_Page text_
begin

By Caroline and Carina Elgin

Caroline, a 16 year old junior at Kettle Run High School in Nokesville, VA. with cerebral palsy:

Last summer I got to go to the Youth Leadership Forum. My mother heard about it and we applied. I had to interview with IEC, and I was shy, but they were nice to me.

I was excited when I got accepted. I thought it would be fun to be with other teenagers with disabilities. There aren't really any people in Fauquier County with issues like mine. Its hard to make new friends.

The day we drove there, I was still excited, but when my mom and sister left, I did feel sad. They were going all the way to Sweden! But I had my service dog, Sajen, with me, and the people at YLF were really fun. My favorite part was meeting the other participants and the staff. I really liked the dance, even though my power wheelchair had broken down! I enjoyed the trip to the Capitol in Richmond. I learned a lot about being an advocate. The experience made me even more eager to go to college. I liked the dorm and the campus.

I really encourage other teens from our area to apply. You meet great people and you learn a lot.

Carina, Caroline's mom:

Caroline and I talked a lot about the program before she applied. It sounded like a fantastic opportunity, but I wanted to be sure she was ready. She is quiet and shy, partially because of her speech impediment, and she had never been away from home without me. She has never even been invited to a sleep over with friends. She kept telling me she was excited, not nervous, even up until we pulled up at the dorm, but I was so scared I wanted to throw up! Could I really leave my girl at this place? She needs help... dressing, pottying, showering...would they really do it right? As we pulled up, we saw lots of people cheering and waving at us...some people in power chairs, like Caroline. I teared up as I realized even more that this would be such a great opportunity for her to meet other people facing similar obstacles. One counselor was particularly enthusiastic, and told me he had been through the program and was now a junior in college. Just the kind of people Caroline needed to meet...

end

_What is asked_
1: In the Youth Leadership Forum account, turn the paragraph beginning "The day we drove there" into a short bulleted list that keeps its main facts.
2: According to the Youth Leadership Forum account, what is the name of Caroline's service dog?
3: Pick up the Youth Leadership Forum account after its last sentence and keep writing it.
The listing after this point has no connection to the Youth Leadership Forum account.

_Record list_
begin

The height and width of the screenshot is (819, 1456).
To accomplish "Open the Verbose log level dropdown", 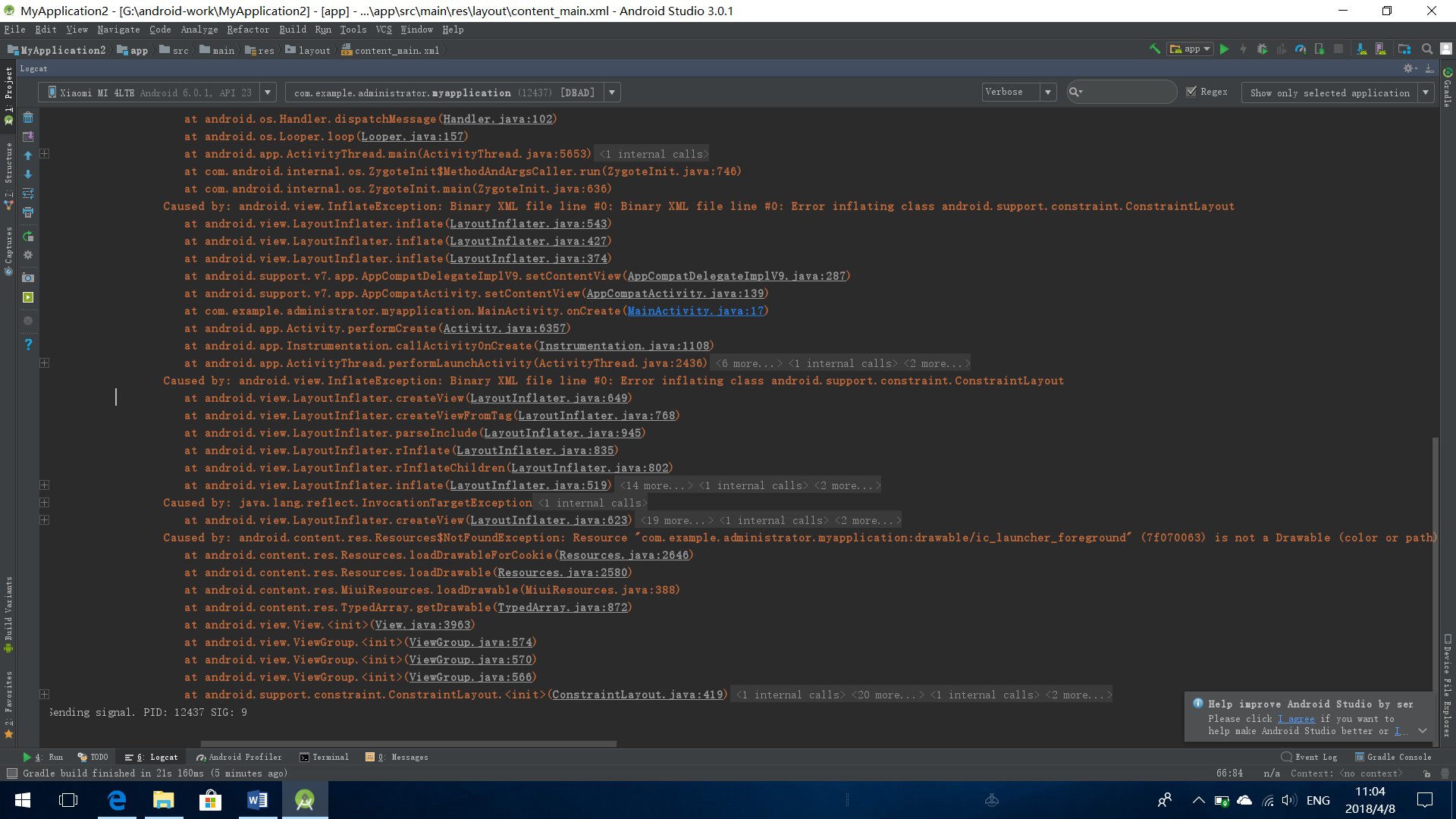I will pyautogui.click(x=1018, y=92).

end
begin

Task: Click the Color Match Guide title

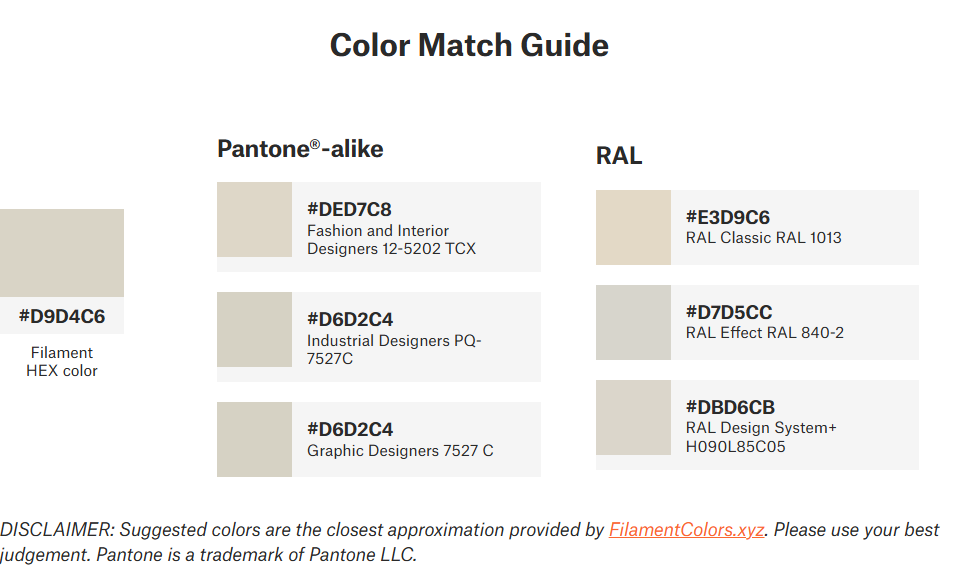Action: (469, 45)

end
begin

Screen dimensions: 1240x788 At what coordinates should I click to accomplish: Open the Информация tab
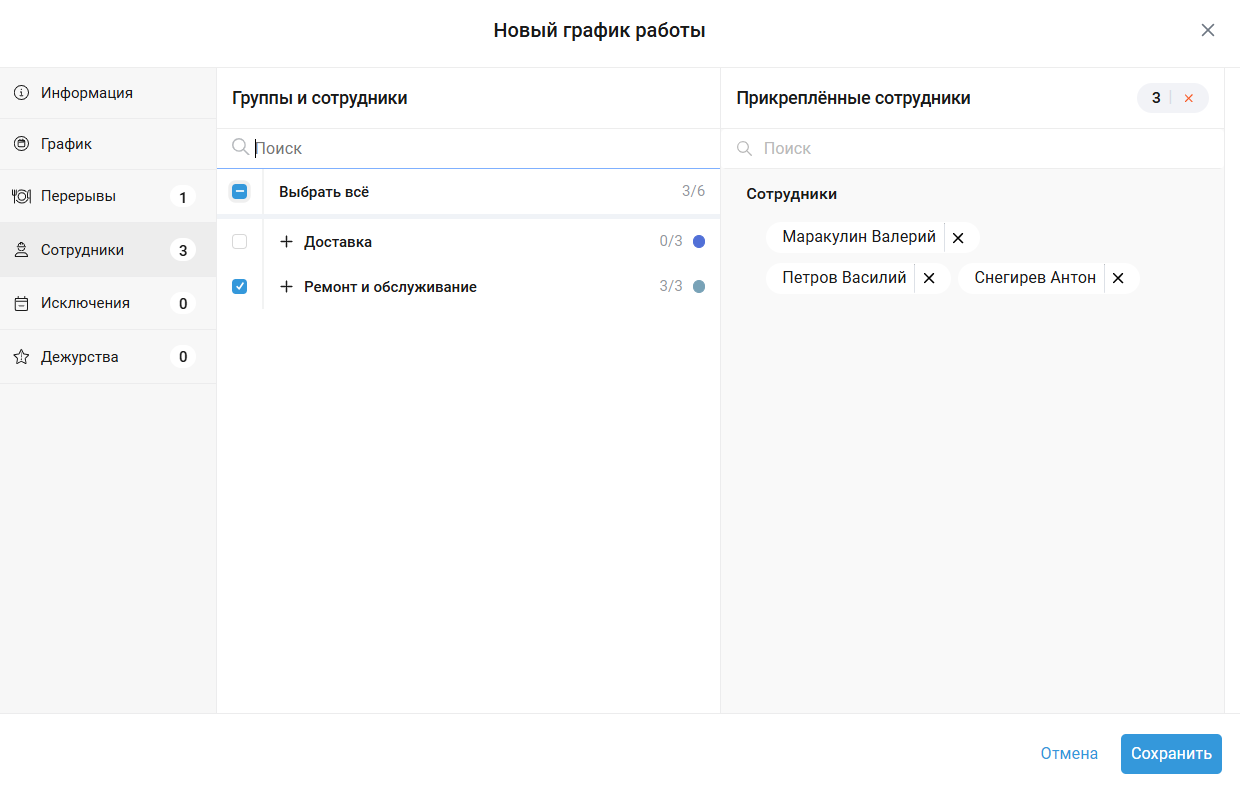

end

_Answers by task_
1:
- Caroline was still excited on the drive there but felt sad when her mom and sister left for Sweden.
- She had her service dog, Sajen, with her, and the people at YLF were fun.
- Her favorite part was meeting the other participants and the staff.
- She liked the dance, even though her power wheelchair had broken down.
- She enjoyed the trip to the Capitol in Richmond and learned a lot about being an advocate.
- The experience made her more eager to go to college, and she liked the dorm and campus.

2: Her service dog is named Sajen.

3:
Inside the building, there were more smiling faces, and a sea of different colored t-shirts for staff and participants. Having gotten a little "confused" on campus, we were running late, and Caroline had to be whisked away to her first activity. I gave her a quick kiss and said "I am so proud of you". We both burst into tears. I had to drag myself away. All the way home I wondered if she was really ready for this experience. Making it worse was that it had seemed like a good time for me to get a break and go visit my brother in Sweden! An ocean away! Dad was still home, a couple of hours from Christopher Newport, but...

ell, we both survived, and both learned a lot. She may still be quiet, but she really benefited from the program in many ways. Caroline learned she could get over a little homesickness. She learned that others could manage her daily living needs. She met people with different disabilities, and some with similar challenges, and had a great time. She heard speakers on different topics to help her be a better advocate for herself and for others. She presented a paper in the Capitol! She stays in touch with others through Facebook. She found a supportive community to lean on and learn from. Most importantly, I think it gave her a taste that she could move on beyond her comfort zone, into the future, towards her goals. She has really taken her studies seriously and is doing really well in school, with the goal of graduating on time, with a standard diploma, and going to college. Even her physical independence improved after being away from home (and mom) for the first time.

For me, as the mom of a child with a disability, it was a strange feeling letting go. Many of us feel we are the only ones that can "do it right". But we won't always be there. Caroline's experience with YLF helped tell me she will be all right. In fact, she's going to do great.